Using Pennsylvania as an example, its legislature allowed all votes to be counted if the votes were received by 8 pm on election day. Contrary to state law, state election officials counted votes received for three days after the election. The petitioning states like Texas counted only votes cast on or before election day. Texas followed the intent of its legislature.  The four defendant states followed the rules of election officials and state courts. This disparate process raises equal protection concerns.

Immediately after the Supreme Court’s decision, Colonel West, chairman of the Texas Republican Party, suggested: “…law-abiding states should bond together and form a Union of states that will abide by the constitution.” His comment acutely captures the fact one set of states operates according to state legislative intent while others disregard state legislative intent, a distinction the Supreme Court failed to recognize.
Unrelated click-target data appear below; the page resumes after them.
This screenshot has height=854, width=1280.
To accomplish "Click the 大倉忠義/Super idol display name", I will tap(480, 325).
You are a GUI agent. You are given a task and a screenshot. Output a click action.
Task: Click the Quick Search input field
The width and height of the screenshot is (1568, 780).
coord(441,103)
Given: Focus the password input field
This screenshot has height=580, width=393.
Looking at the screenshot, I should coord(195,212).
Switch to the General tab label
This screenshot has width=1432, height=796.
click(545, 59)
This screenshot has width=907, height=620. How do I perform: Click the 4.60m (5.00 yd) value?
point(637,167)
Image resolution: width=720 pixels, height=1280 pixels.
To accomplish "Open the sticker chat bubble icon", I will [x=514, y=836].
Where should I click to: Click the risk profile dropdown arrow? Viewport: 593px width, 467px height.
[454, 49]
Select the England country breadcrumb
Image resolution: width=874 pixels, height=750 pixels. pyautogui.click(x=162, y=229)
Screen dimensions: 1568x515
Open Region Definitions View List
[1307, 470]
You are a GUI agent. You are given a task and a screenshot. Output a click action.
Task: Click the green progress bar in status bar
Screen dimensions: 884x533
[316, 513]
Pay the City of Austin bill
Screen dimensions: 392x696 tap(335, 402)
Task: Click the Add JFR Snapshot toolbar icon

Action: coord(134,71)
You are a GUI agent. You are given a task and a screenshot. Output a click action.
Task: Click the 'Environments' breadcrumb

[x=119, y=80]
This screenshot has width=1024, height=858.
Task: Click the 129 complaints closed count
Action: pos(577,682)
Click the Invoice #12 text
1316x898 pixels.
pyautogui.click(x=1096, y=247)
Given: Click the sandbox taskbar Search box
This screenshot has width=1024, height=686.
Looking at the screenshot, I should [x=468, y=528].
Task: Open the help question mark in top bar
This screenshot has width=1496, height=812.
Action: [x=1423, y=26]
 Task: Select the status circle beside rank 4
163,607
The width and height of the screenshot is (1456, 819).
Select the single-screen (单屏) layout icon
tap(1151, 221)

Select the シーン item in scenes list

West’s suggestion, creating a compact of states that follow constitutional directives, is sanctioned by the Compacts Clause, Article I, section10, of our Constitution. Presently, a group of 15 Democrat states is forming the National Popular Vote Interstate Compact to require all states in the compact to cast their electoral votes for the winner of the national popular vote, notwithstanding the winner of the election in any specific state. The Democrats’ compact, when ratified by states having 270 electoral votes, would elect presidents by the national popular vote, a radical change to the current electoral college which assigns electoral votes by the winner of specific states.

By ruling states have no standing to challenge the different standards for selecting electors in the respective states, the U.S. Supreme Court sanctions an electoral process that allows electors from different states to cast their votes for president based on different standards, some established by the state legislature, others by unelected election officials and perhaps soon, by interstate compact.

Ensuring the votes of electors in the respective states are all equal when cast is essential to electing a president since citizens can only vote for electors.

How does a Republic continue governing itself if some states are more equal than others?